▸ WHAT THE TASK ASKS
Return, without any change, the stretch of rows from the one containing "Task: Click the small" through the one containing "Action: [688, 27]", including both of those rows.

▸ DATA IN THIS EXERCISE
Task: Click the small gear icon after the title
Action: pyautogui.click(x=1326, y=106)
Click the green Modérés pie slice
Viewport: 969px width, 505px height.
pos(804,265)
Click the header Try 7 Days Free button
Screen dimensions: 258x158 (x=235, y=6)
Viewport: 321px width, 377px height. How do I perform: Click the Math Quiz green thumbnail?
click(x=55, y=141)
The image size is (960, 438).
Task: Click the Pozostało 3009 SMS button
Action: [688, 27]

--

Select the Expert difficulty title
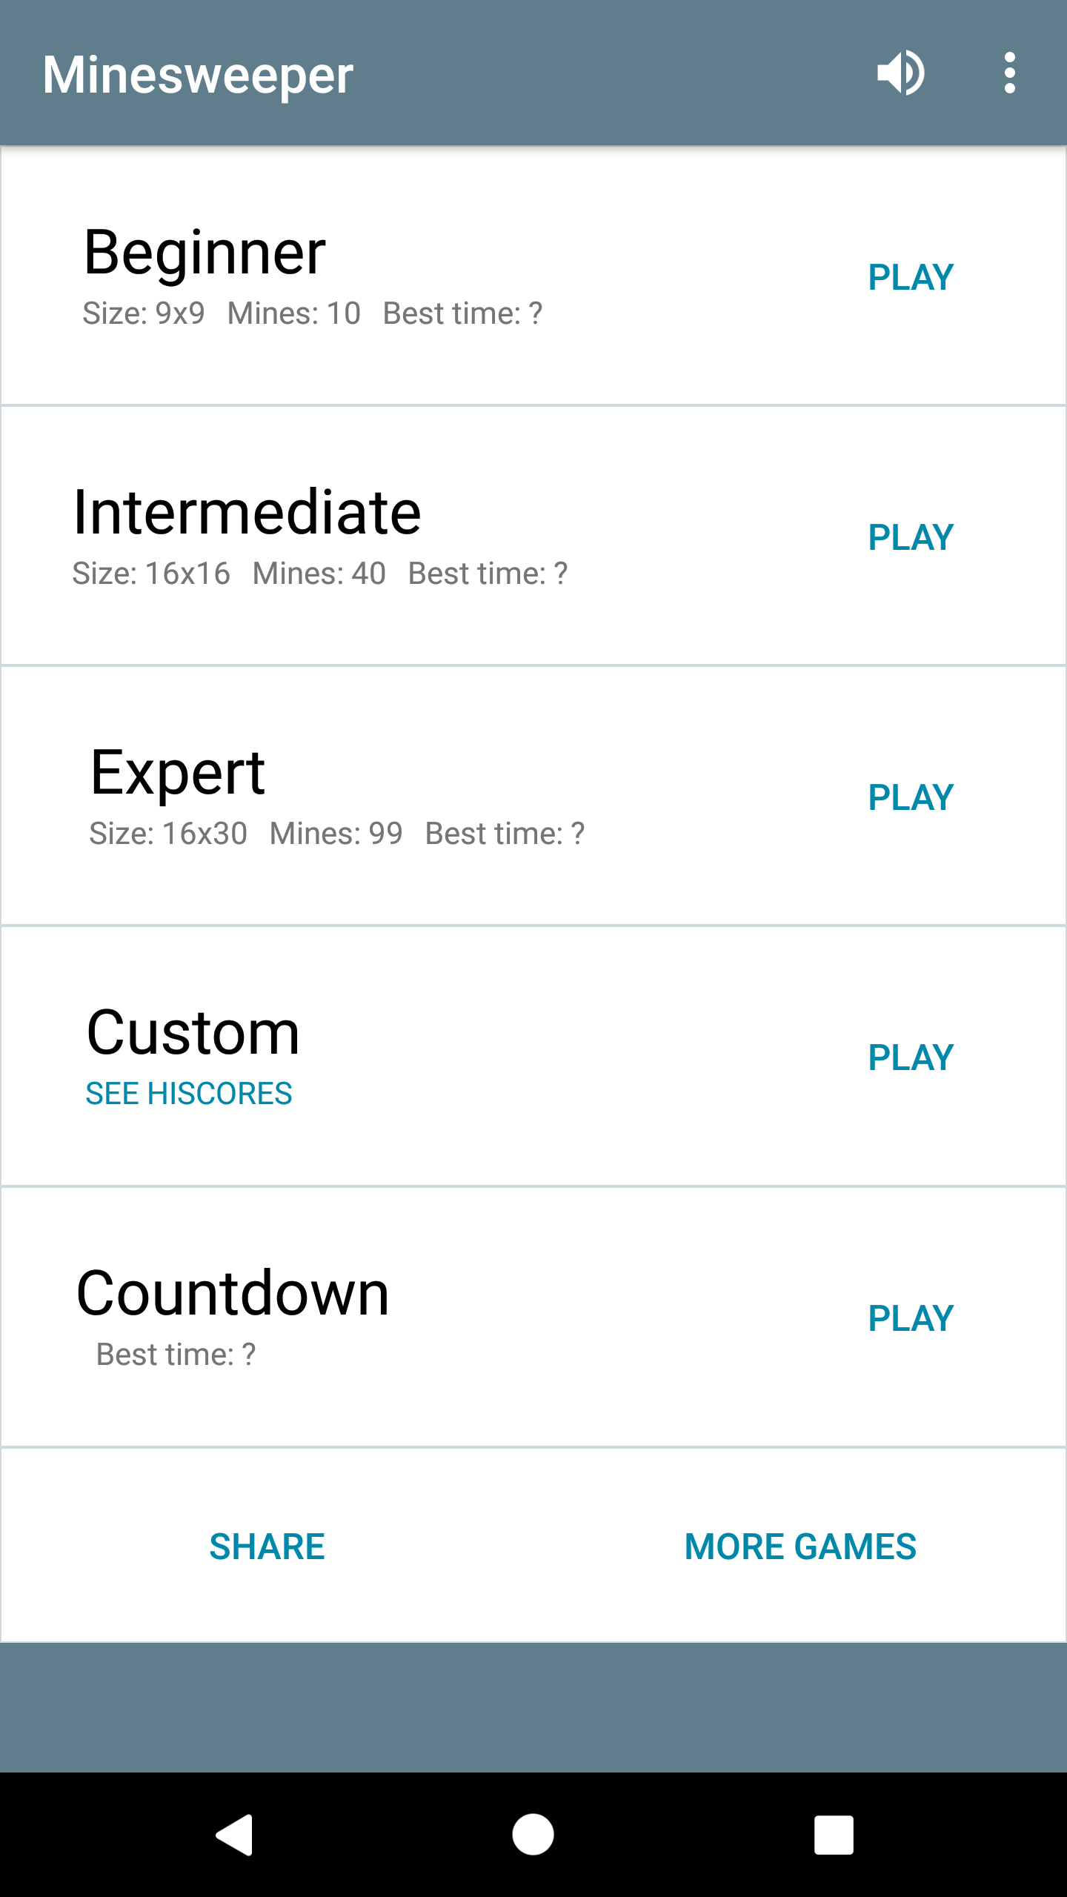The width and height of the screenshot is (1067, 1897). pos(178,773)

▸ TASK RESULT
Task: Click the small gear icon after the title
Action: pyautogui.click(x=1326, y=106)
Click the green Modérés pie slice
Viewport: 969px width, 505px height.
pos(804,265)
Click the header Try 7 Days Free button
Screen dimensions: 258x158 (x=235, y=6)
Viewport: 321px width, 377px height. How do I perform: Click the Math Quiz green thumbnail?
click(x=55, y=141)
The image size is (960, 438).
Task: Click the Pozostało 3009 SMS button
Action: [688, 27]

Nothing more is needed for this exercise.